Quote the full listing word for word.

━━━━━━━━━━

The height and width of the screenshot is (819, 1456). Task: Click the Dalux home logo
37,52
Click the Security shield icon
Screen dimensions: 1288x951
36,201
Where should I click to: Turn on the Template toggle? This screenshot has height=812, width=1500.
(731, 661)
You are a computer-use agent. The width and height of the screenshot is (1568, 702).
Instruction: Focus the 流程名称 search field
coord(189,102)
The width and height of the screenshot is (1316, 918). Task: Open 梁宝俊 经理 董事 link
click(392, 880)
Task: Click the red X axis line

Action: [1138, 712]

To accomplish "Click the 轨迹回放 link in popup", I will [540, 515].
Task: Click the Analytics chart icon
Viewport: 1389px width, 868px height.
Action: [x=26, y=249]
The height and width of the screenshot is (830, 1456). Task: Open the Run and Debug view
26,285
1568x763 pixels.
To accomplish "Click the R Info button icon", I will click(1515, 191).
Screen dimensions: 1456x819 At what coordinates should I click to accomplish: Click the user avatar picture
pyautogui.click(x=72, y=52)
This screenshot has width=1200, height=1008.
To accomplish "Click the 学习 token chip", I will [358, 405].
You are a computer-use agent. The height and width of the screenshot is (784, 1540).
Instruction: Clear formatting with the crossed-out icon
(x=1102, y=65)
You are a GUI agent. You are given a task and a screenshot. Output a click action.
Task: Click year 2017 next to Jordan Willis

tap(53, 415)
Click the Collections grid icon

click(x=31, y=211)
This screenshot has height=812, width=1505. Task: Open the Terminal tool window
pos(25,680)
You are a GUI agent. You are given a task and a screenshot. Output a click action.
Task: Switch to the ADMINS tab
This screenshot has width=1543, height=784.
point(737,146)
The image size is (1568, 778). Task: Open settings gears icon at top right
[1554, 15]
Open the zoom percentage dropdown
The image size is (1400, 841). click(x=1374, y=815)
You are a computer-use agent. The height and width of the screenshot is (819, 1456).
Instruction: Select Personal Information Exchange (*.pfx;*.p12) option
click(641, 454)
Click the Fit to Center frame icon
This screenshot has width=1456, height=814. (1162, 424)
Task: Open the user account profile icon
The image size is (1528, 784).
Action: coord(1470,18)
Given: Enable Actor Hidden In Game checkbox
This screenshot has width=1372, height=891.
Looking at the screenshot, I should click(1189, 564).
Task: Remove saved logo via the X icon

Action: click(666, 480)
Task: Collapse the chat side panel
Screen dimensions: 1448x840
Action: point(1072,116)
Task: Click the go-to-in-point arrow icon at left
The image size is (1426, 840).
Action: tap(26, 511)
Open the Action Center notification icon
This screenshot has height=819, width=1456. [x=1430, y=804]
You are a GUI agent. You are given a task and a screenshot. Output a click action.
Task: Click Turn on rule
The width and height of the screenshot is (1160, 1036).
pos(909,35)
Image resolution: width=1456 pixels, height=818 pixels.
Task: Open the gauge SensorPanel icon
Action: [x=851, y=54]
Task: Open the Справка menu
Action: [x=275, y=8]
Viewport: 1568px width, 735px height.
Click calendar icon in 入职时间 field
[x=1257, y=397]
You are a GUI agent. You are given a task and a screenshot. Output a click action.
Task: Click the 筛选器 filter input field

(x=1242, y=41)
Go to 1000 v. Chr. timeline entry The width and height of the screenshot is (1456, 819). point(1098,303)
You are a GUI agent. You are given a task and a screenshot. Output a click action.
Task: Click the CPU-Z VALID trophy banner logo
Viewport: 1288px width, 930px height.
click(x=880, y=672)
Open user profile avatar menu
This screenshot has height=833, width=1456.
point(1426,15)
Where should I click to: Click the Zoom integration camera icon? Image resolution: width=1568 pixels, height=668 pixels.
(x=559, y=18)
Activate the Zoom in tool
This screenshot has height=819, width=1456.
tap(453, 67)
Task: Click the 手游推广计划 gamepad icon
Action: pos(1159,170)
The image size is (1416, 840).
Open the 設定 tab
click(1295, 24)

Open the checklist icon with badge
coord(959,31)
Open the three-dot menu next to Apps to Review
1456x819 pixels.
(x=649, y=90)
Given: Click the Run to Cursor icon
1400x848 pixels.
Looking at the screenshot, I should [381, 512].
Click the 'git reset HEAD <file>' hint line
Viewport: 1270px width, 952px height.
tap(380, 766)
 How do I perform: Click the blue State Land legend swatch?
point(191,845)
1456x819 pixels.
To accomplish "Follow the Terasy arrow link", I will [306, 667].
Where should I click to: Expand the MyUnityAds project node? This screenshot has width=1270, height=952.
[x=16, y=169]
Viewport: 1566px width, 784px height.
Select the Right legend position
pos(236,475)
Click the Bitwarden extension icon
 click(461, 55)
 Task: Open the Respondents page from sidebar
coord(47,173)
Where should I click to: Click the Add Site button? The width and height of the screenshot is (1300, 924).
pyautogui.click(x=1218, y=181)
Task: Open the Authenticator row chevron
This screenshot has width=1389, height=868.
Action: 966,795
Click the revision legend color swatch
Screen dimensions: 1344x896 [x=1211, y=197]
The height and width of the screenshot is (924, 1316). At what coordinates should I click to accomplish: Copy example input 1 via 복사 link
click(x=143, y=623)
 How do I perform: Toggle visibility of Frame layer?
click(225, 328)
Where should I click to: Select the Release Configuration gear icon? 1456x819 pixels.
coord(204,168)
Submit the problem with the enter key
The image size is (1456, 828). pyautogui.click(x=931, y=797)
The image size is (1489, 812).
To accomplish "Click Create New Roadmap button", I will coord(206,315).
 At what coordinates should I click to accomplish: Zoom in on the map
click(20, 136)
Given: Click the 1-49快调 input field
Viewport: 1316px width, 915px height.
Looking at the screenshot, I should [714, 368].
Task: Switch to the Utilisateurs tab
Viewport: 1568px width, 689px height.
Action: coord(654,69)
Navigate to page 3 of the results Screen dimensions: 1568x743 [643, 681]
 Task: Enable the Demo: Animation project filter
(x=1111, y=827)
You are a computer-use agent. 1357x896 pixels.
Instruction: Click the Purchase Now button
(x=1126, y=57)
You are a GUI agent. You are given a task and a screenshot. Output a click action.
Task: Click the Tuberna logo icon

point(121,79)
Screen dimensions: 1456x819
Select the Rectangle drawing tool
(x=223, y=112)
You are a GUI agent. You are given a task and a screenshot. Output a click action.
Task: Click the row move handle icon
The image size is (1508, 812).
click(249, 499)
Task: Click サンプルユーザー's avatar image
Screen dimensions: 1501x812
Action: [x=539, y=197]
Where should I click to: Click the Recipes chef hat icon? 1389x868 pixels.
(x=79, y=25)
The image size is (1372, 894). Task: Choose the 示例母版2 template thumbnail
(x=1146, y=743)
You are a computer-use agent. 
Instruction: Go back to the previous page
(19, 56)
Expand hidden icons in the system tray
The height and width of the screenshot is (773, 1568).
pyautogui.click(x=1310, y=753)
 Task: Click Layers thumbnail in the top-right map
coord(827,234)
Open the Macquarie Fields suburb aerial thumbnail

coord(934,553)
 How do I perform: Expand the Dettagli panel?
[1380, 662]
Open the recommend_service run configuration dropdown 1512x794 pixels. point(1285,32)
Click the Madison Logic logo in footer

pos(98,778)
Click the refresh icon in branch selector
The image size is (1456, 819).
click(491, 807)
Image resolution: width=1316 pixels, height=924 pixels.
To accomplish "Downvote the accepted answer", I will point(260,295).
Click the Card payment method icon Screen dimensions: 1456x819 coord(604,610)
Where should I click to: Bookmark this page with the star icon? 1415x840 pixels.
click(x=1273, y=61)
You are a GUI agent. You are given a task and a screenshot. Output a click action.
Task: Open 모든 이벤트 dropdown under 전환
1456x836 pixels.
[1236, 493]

━━━━━━━━━━

- Solution for this exercise -
The height and width of the screenshot is (819, 1456). Task: Click the Dalux home logo
37,52
Click the Security shield icon
Screen dimensions: 1288x951
36,201
Where should I click to: Turn on the Template toggle? This screenshot has height=812, width=1500.
(731, 661)
You are a computer-use agent. The width and height of the screenshot is (1568, 702).
Instruction: Focus the 流程名称 search field
coord(189,102)
The width and height of the screenshot is (1316, 918). Task: Open 梁宝俊 经理 董事 link
click(392, 880)
Task: Click the red X axis line

Action: [1138, 712]

To accomplish "Click the 轨迹回放 link in popup", I will [540, 515].
Task: Click the Analytics chart icon
Viewport: 1389px width, 868px height.
Action: [x=26, y=249]
The height and width of the screenshot is (830, 1456). Task: Open the Run and Debug view
26,285
1568x763 pixels.
To accomplish "Click the R Info button icon", I will click(1515, 191).
Screen dimensions: 1456x819 At what coordinates should I click to accomplish: Click the user avatar picture
pyautogui.click(x=72, y=52)
This screenshot has width=1200, height=1008.
To accomplish "Click the 学习 token chip", I will [358, 405].
You are a computer-use agent. The height and width of the screenshot is (784, 1540).
Instruction: Clear formatting with the crossed-out icon
(x=1102, y=65)
You are a GUI agent. You are given a task and a screenshot. Output a click action.
Task: Click year 2017 next to Jordan Willis

tap(53, 415)
Click the Collections grid icon

click(x=31, y=211)
This screenshot has height=812, width=1505. Task: Open the Terminal tool window
pos(25,680)
You are a GUI agent. You are given a task and a screenshot. Output a click action.
Task: Switch to the ADMINS tab
This screenshot has width=1543, height=784.
point(737,146)
The image size is (1568, 778). Task: Open settings gears icon at top right
[1554, 15]
Open the zoom percentage dropdown
The image size is (1400, 841). click(x=1374, y=815)
You are a computer-use agent. The height and width of the screenshot is (819, 1456).
Instruction: Select Personal Information Exchange (*.pfx;*.p12) option
click(641, 454)
Click the Fit to Center frame icon
This screenshot has width=1456, height=814. (1162, 424)
Task: Open the user account profile icon
The image size is (1528, 784).
Action: coord(1470,18)
Given: Enable Actor Hidden In Game checkbox
This screenshot has width=1372, height=891.
Looking at the screenshot, I should click(1189, 564).
Task: Remove saved logo via the X icon

Action: click(666, 480)
Task: Collapse the chat side panel
Screen dimensions: 1448x840
Action: point(1072,116)
Task: Click the go-to-in-point arrow icon at left
The image size is (1426, 840).
Action: tap(26, 511)
Open the Action Center notification icon
This screenshot has height=819, width=1456. [x=1430, y=804]
You are a GUI agent. You are given a task and a screenshot. Output a click action.
Task: Click Turn on rule
The width and height of the screenshot is (1160, 1036).
pos(909,35)
Image resolution: width=1456 pixels, height=818 pixels.
Task: Open the gauge SensorPanel icon
Action: [x=851, y=54]
Task: Open the Справка menu
Action: [x=275, y=8]
Viewport: 1568px width, 735px height.
Click calendar icon in 入职时间 field
[x=1257, y=397]
You are a GUI agent. You are given a task and a screenshot. Output a click action.
Task: Click the 筛选器 filter input field

(x=1242, y=41)
Go to 1000 v. Chr. timeline entry The width and height of the screenshot is (1456, 819). point(1098,303)
You are a GUI agent. You are given a task and a screenshot. Output a click action.
Task: Click the CPU-Z VALID trophy banner logo
Viewport: 1288px width, 930px height.
click(x=880, y=672)
Open user profile avatar menu
This screenshot has height=833, width=1456.
point(1426,15)
Where should I click to: Click the Zoom integration camera icon? Image resolution: width=1568 pixels, height=668 pixels.
(x=559, y=18)
Activate the Zoom in tool
This screenshot has height=819, width=1456.
tap(453, 67)
Task: Click the 手游推广计划 gamepad icon
Action: pos(1159,170)
The image size is (1416, 840).
Open the 設定 tab
click(1295, 24)

Open the checklist icon with badge
coord(959,31)
Open the three-dot menu next to Apps to Review
1456x819 pixels.
(x=649, y=90)
Given: Click the Run to Cursor icon
1400x848 pixels.
Looking at the screenshot, I should [381, 512].
Click the 'git reset HEAD <file>' hint line
Viewport: 1270px width, 952px height.
tap(380, 766)
 How do I perform: Click the blue State Land legend swatch?
point(191,845)
1456x819 pixels.
To accomplish "Follow the Terasy arrow link", I will [306, 667].
Where should I click to: Expand the MyUnityAds project node? This screenshot has width=1270, height=952.
[x=16, y=169]
Viewport: 1566px width, 784px height.
Select the Right legend position
pos(236,475)
Click the Bitwarden extension icon
 click(461, 55)
 Task: Open the Respondents page from sidebar
coord(47,173)
Where should I click to: Click the Add Site button? The width and height of the screenshot is (1300, 924).
pyautogui.click(x=1218, y=181)
Task: Open the Authenticator row chevron
This screenshot has width=1389, height=868.
Action: 966,795
Click the revision legend color swatch
Screen dimensions: 1344x896 [x=1211, y=197]
The height and width of the screenshot is (924, 1316). At what coordinates should I click to accomplish: Copy example input 1 via 복사 link
click(x=143, y=623)
 How do I perform: Toggle visibility of Frame layer?
click(225, 328)
Where should I click to: Select the Release Configuration gear icon? 1456x819 pixels.
coord(204,168)
Submit the problem with the enter key
The image size is (1456, 828). pyautogui.click(x=931, y=797)
The image size is (1489, 812).
To accomplish "Click Create New Roadmap button", I will coord(206,315).
 At what coordinates should I click to accomplish: Zoom in on the map
click(20, 136)
Given: Click the 1-49快调 input field
Viewport: 1316px width, 915px height.
Looking at the screenshot, I should [714, 368].
Task: Switch to the Utilisateurs tab
Viewport: 1568px width, 689px height.
Action: coord(654,69)
Navigate to page 3 of the results Screen dimensions: 1568x743 [643, 681]
 Task: Enable the Demo: Animation project filter
(x=1111, y=827)
You are a computer-use agent. 1357x896 pixels.
Instruction: Click the Purchase Now button
(x=1126, y=57)
You are a GUI agent. You are given a task and a screenshot. Output a click action.
Task: Click the Tuberna logo icon

point(121,79)
Screen dimensions: 1456x819
Select the Rectangle drawing tool
(x=223, y=112)
You are a GUI agent. You are given a task and a screenshot. Output a click action.
Task: Click the row move handle icon
The image size is (1508, 812).
click(249, 499)
Task: Click サンプルユーザー's avatar image
Screen dimensions: 1501x812
Action: [x=539, y=197]
Where should I click to: Click the Recipes chef hat icon? 1389x868 pixels.
(x=79, y=25)
The image size is (1372, 894). Task: Choose the 示例母版2 template thumbnail
(x=1146, y=743)
You are a computer-use agent. 
Instruction: Go back to the previous page
(19, 56)
Expand hidden icons in the system tray
The height and width of the screenshot is (773, 1568).
pyautogui.click(x=1310, y=753)
 Task: Click Layers thumbnail in the top-right map
coord(827,234)
Open the Macquarie Fields suburb aerial thumbnail

coord(934,553)
 How do I perform: Expand the Dettagli panel?
[1380, 662]
Open the recommend_service run configuration dropdown 1512x794 pixels. point(1285,32)
Click the Madison Logic logo in footer

pos(98,778)
Click the refresh icon in branch selector
The image size is (1456, 819).
click(491, 807)
Image resolution: width=1316 pixels, height=924 pixels.
To accomplish "Downvote the accepted answer", I will point(260,295).
Click the Card payment method icon Screen dimensions: 1456x819 coord(604,610)
Where should I click to: Bookmark this page with the star icon? 1415x840 pixels.
click(x=1273, y=61)
You are a GUI agent. You are given a task and a screenshot. Output a click action.
Task: Open 모든 이벤트 dropdown under 전환
1456x836 pixels.
[1236, 493]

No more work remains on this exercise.